(About this exercise):
Find the lines below holding the word "screenshot" and copy each of them.

(Input for this task):
#####
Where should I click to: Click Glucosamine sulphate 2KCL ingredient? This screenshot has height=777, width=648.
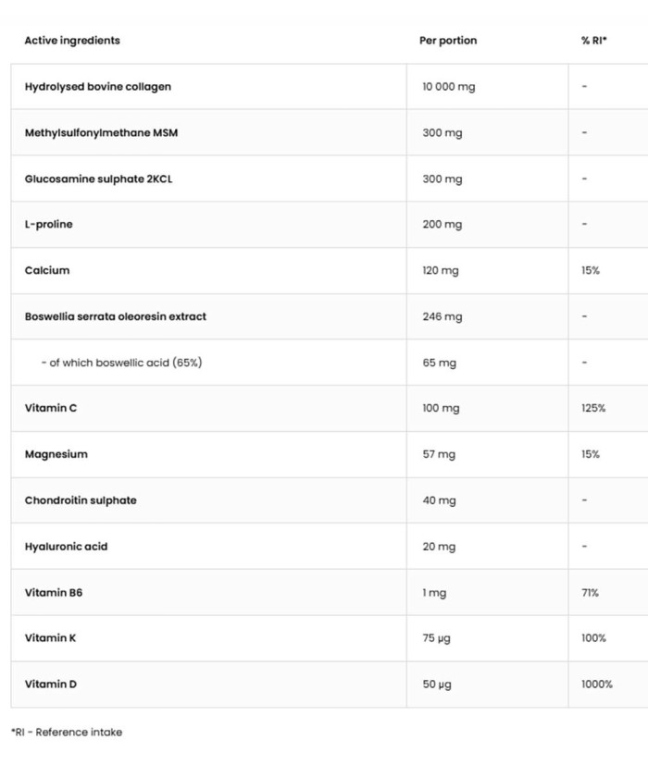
#####
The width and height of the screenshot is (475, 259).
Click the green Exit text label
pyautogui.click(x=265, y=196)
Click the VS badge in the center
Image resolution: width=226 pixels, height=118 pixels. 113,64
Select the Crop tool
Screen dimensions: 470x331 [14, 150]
#####
(Answer for this exercise):
Where should I click to: Click Glucosamine sulphate 2KCL ingredient? This screenshot has height=777, width=648.
The width and height of the screenshot is (475, 259).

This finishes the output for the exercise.